According to a recent report from ATTOM Data Solutions, a research firm that analyzes real estate data, there was a 20 percent increase in the flipping of New York homes year over year and a 7 percent increase in Chicago. But due to tight markets in various areas across the country, not all cities saw a rise in home flipping. Out of the 136 markets analyzed by ATTOM Data, 75 saw year over year decreases. Miami experienced a 16 percent decrease in home flips as a percentage of sales year over year, which was the largest decline in the country during the first quarter. Other cities saw smaller decreases, such as Los Angeles, which only experienced a 3 percent decline. Meanwhile, some cities experienced drastic increases in house flipping rates. Lincoln, Nebraska, and Madison, Wisconsin, rose by more than 55 percent, and Baton Rouge, Louisiana experienced a high increase of 70 percent.
The total number of house flips in the country decreased by 4 percent in the first quarter year of year, to just below 48,500 houses. However, this represented an estimated 7 percent of sales, a rate which has not been reached in 6 years (since the first quarter of 2012). Throughout the year of 2017 investors flipped more than 207,000 condominiums and single-family homes, the highest recorded amount since 2006, and the 138,000 investors who flipped their homes was the highest number since 2007, according to Bloomberg.
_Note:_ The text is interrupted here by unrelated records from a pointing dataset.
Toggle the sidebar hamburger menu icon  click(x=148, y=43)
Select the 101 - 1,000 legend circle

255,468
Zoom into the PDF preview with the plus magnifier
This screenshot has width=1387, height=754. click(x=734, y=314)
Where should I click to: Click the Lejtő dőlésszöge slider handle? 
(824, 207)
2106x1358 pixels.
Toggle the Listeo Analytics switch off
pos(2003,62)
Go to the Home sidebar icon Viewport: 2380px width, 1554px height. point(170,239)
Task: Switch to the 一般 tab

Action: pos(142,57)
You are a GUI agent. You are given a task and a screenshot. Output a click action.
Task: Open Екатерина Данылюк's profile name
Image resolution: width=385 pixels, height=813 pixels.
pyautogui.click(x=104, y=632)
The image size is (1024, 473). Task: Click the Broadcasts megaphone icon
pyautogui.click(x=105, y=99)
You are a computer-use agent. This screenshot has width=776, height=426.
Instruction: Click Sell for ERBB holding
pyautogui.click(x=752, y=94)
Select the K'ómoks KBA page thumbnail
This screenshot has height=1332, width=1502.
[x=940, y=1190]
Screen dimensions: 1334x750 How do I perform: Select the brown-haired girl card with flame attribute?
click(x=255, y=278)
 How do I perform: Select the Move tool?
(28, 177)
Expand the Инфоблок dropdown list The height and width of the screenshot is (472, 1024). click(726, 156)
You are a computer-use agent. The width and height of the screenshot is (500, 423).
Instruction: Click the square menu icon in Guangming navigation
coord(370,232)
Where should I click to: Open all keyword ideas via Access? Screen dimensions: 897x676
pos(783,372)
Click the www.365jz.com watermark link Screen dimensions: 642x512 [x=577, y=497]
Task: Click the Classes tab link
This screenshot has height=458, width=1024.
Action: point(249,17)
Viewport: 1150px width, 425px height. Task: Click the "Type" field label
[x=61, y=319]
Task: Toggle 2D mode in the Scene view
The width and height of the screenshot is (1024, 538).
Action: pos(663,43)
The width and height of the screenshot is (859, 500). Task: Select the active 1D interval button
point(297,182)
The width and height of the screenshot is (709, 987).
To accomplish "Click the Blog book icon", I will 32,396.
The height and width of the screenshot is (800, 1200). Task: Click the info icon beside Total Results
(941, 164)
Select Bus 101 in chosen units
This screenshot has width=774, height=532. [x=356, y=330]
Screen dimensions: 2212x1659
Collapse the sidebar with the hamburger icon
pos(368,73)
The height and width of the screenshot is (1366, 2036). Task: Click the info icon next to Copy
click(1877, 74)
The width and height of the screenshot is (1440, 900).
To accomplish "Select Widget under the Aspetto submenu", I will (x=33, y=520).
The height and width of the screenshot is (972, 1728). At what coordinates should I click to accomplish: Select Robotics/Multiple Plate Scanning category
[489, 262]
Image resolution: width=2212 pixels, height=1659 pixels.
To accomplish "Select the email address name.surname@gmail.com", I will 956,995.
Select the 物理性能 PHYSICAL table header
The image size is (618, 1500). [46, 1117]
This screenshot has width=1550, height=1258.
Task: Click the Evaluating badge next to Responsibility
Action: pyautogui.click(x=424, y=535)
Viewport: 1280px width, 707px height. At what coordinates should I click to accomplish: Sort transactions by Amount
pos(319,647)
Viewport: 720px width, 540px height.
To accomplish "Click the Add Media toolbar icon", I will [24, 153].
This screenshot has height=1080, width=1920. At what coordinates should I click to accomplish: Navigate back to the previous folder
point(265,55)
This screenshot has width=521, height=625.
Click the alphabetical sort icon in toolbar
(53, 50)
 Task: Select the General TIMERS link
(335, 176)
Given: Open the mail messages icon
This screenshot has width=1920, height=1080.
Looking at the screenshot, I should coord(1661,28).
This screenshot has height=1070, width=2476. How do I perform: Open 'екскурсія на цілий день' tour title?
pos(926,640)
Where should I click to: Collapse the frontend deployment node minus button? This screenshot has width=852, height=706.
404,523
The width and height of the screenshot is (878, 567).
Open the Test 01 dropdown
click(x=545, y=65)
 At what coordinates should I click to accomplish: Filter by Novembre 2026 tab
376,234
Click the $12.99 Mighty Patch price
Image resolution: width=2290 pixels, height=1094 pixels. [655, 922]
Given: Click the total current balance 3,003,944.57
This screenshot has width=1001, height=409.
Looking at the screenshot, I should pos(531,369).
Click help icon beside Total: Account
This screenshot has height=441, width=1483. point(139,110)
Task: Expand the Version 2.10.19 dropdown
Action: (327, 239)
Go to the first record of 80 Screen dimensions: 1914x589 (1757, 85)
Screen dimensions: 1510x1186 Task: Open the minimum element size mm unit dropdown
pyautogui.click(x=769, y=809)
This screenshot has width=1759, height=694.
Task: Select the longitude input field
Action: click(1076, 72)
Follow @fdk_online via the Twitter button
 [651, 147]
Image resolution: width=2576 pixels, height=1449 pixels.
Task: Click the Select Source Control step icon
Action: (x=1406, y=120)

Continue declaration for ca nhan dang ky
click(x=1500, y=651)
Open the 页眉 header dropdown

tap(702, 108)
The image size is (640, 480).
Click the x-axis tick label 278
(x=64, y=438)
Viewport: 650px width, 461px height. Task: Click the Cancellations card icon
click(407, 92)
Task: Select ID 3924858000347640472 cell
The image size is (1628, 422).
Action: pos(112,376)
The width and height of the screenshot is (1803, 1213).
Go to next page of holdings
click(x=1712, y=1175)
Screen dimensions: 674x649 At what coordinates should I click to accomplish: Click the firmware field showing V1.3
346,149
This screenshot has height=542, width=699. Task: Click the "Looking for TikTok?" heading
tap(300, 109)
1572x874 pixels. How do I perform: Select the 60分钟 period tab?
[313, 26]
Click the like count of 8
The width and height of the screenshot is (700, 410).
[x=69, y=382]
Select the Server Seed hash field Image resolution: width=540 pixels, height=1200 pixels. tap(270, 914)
House flipping has reached an 11-year high since the housing bubble that occurred right before the market crash in the mid-2000s. The rate of house flipping reached a high in 2005; 8.2 percent of home sales sold nationwide were flipped, which equates to 344,000 homes. Because new research shows that flipping contributed to the housing crash, some market watchers are concerned that the recent rise in flipping could negatively affect the economy again. But thankfully, experts say that these concerns are unnecessary, particularly due to changes in the mortgage industry and the now-stabilized real estate market.